Exercise requirements:
Retype the data below without altering anything.
Exercise materials below:
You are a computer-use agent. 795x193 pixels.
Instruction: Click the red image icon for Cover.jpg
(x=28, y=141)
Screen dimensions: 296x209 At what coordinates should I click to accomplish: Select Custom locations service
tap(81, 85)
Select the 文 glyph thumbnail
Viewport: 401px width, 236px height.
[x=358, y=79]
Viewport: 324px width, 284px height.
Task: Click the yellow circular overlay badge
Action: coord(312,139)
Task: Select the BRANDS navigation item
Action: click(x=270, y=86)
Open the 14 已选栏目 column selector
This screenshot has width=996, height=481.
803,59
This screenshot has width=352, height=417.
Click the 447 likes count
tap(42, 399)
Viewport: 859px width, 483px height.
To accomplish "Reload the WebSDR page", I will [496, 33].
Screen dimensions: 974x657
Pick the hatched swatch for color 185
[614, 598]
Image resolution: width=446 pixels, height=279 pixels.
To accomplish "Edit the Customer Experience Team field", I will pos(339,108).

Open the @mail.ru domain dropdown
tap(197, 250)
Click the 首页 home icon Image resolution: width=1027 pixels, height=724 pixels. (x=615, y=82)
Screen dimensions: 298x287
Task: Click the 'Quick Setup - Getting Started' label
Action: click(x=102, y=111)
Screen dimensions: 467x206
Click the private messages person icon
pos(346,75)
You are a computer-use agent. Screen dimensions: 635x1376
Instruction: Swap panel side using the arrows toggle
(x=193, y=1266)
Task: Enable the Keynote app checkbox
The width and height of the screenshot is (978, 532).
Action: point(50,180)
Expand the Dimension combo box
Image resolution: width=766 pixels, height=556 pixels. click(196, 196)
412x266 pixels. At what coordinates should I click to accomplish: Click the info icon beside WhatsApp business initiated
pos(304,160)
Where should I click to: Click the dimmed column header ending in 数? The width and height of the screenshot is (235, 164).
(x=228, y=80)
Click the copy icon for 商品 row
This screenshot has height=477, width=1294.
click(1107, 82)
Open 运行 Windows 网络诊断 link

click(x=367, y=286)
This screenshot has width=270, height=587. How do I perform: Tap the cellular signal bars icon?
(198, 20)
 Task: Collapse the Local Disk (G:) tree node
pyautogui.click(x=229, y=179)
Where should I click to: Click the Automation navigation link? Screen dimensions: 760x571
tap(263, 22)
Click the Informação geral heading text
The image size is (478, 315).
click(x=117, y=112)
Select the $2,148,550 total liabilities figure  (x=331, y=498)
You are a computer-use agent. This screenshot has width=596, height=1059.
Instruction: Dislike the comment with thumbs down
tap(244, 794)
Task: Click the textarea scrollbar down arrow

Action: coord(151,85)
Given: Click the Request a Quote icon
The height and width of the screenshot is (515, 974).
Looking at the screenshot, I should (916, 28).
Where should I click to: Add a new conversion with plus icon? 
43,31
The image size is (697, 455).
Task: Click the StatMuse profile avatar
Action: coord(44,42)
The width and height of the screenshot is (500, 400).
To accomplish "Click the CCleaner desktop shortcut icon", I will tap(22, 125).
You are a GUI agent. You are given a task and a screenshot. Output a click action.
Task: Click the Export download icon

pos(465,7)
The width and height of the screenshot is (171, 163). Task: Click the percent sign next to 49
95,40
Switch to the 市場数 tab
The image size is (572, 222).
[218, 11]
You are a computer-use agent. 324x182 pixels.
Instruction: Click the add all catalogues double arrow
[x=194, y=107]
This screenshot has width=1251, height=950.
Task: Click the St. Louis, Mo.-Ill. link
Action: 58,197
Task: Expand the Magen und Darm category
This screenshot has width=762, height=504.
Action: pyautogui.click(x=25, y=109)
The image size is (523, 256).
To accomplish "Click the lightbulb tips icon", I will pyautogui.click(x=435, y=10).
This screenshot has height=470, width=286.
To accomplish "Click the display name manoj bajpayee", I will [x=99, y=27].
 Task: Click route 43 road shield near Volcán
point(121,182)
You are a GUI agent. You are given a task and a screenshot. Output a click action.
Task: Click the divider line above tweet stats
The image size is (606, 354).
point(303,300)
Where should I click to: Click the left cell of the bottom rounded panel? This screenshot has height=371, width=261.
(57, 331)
End of Exercise materials.
Reply:
You are a computer-use agent. 795x193 pixels.
Instruction: Click the red image icon for Cover.jpg
(x=28, y=141)
Screen dimensions: 296x209 At what coordinates should I click to accomplish: Select Custom locations service
tap(81, 85)
Select the 文 glyph thumbnail
Viewport: 401px width, 236px height.
[x=358, y=79]
Viewport: 324px width, 284px height.
Task: Click the yellow circular overlay badge
Action: coord(312,139)
Task: Select the BRANDS navigation item
Action: click(x=270, y=86)
Open the 14 已选栏目 column selector
This screenshot has width=996, height=481.
803,59
This screenshot has width=352, height=417.
Click the 447 likes count
tap(42, 399)
Viewport: 859px width, 483px height.
To accomplish "Reload the WebSDR page", I will [496, 33].
Screen dimensions: 974x657
Pick the hatched swatch for color 185
[614, 598]
Image resolution: width=446 pixels, height=279 pixels.
To accomplish "Edit the Customer Experience Team field", I will pos(339,108).

Open the @mail.ru domain dropdown
tap(197, 250)
Click the 首页 home icon Image resolution: width=1027 pixels, height=724 pixels. (x=615, y=82)
Screen dimensions: 298x287
Task: Click the 'Quick Setup - Getting Started' label
Action: click(x=102, y=111)
Screen dimensions: 467x206
Click the private messages person icon
pos(346,75)
You are a computer-use agent. Screen dimensions: 635x1376
Instruction: Swap panel side using the arrows toggle
(x=193, y=1266)
Task: Enable the Keynote app checkbox
The width and height of the screenshot is (978, 532).
Action: point(50,180)
Expand the Dimension combo box
Image resolution: width=766 pixels, height=556 pixels. click(196, 196)
412x266 pixels. At what coordinates should I click to accomplish: Click the info icon beside WhatsApp business initiated
pos(304,160)
Where should I click to: Click the dimmed column header ending in 数? The width and height of the screenshot is (235, 164).
(x=228, y=80)
Click the copy icon for 商品 row
This screenshot has height=477, width=1294.
click(1107, 82)
Open 运行 Windows 网络诊断 link

click(x=367, y=286)
This screenshot has width=270, height=587. How do I perform: Tap the cellular signal bars icon?
(198, 20)
 Task: Collapse the Local Disk (G:) tree node
pyautogui.click(x=229, y=179)
Where should I click to: Click the Automation navigation link? Screen dimensions: 760x571
tap(263, 22)
Click the Informação geral heading text
The image size is (478, 315).
click(x=117, y=112)
Select the $2,148,550 total liabilities figure  (x=331, y=498)
You are a computer-use agent. This screenshot has width=596, height=1059.
Instruction: Dislike the comment with thumbs down
tap(244, 794)
Task: Click the textarea scrollbar down arrow

Action: coord(151,85)
Given: Click the Request a Quote icon
The height and width of the screenshot is (515, 974).
Looking at the screenshot, I should (916, 28).
Where should I click to: Add a new conversion with plus icon? 
43,31
The image size is (697, 455).
Task: Click the StatMuse profile avatar
Action: coord(44,42)
The width and height of the screenshot is (500, 400).
To accomplish "Click the CCleaner desktop shortcut icon", I will tap(22, 125).
You are a GUI agent. You are given a task and a screenshot. Output a click action.
Task: Click the Export download icon

pos(465,7)
The width and height of the screenshot is (171, 163). Task: Click the percent sign next to 49
95,40
Switch to the 市場数 tab
The image size is (572, 222).
[218, 11]
You are a computer-use agent. 324x182 pixels.
Instruction: Click the add all catalogues double arrow
[x=194, y=107]
This screenshot has width=1251, height=950.
Task: Click the St. Louis, Mo.-Ill. link
Action: 58,197
Task: Expand the Magen und Darm category
This screenshot has width=762, height=504.
Action: pyautogui.click(x=25, y=109)
The image size is (523, 256).
To accomplish "Click the lightbulb tips icon", I will pyautogui.click(x=435, y=10).
This screenshot has height=470, width=286.
To accomplish "Click the display name manoj bajpayee", I will [x=99, y=27].
 Task: Click route 43 road shield near Volcán
point(121,182)
You are a GUI agent. You are given a task and a screenshot. Output a click action.
Task: Click the divider line above tweet stats
The image size is (606, 354).
point(303,300)
Where should I click to: Click the left cell of the bottom rounded panel? This screenshot has height=371, width=261.
(57, 331)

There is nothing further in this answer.